Musically, "Hey Jude" isn't complicated. There's no introduction; for the first eight bars, we hear only piano and voice. New instruments are added slowly, even methodically: the rhythm guitar and tambourine in the ninth bar, background vocals in the 13th, the drums in the 16th.
The harmonies become a more significant presence as the song progresses, but they still remain just harmonies. They add nuance but not a great deal of dimension to the song.
It was clearly McCartney's intention to sustain focus on the piano and the vocals from the song's beginning. Lead guitarist George Harrison wanted to add a guitar riff at the end of each line, but McCartney said no. He allowed Harrison only the simplest of bridges; the melodic burden was left entirely to his own vocals.

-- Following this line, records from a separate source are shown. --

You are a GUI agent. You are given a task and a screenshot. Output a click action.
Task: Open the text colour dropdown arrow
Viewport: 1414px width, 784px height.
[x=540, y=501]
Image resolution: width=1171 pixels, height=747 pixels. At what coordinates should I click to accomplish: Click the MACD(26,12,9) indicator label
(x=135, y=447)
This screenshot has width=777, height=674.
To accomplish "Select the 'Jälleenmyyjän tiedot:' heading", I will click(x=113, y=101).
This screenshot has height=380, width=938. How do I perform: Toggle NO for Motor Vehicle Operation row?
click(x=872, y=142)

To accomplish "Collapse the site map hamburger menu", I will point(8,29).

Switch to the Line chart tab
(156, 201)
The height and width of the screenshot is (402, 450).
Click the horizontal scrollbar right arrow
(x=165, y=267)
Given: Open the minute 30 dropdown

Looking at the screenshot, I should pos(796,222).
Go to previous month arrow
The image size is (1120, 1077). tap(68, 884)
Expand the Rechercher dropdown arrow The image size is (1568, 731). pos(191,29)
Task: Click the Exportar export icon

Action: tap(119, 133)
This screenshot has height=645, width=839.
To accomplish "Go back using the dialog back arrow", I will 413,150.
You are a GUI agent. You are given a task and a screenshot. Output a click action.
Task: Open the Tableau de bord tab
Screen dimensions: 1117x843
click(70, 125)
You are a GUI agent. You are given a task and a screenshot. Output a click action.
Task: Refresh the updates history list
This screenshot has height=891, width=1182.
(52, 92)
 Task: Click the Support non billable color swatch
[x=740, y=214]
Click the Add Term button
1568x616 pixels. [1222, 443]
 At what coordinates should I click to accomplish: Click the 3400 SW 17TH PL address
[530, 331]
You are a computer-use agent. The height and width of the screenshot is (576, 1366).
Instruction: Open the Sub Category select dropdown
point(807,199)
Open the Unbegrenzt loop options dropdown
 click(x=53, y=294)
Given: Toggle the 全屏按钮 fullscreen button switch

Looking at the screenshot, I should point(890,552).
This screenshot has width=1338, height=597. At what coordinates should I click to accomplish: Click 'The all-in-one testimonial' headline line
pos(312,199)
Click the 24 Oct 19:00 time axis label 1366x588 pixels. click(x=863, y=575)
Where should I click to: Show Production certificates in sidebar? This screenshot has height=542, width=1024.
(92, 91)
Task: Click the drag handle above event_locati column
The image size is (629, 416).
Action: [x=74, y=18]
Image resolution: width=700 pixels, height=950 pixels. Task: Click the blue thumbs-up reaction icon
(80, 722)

At roughly the midpoint, the song segues from its original verse-verse-refrain structure to four minutes of a "na na na na" bit. The lengthy non-fading fadeout was largely unprecedented and somewhat risky for a song intended to be a single. Producer George Martin warned that no radio station would play a single that was seven minutes long. "They will if it's us," Lennon replied. (Source)
And he was right. The song spent nine weeks at the top of the American charts. Moreover, in many ways this second half was a song within itself. Volume and instruments are added—not reduced—eventually a 36-piece orchestra and an unknown number of additional voices flesh out the sound of perhaps the most epic outro in rock history.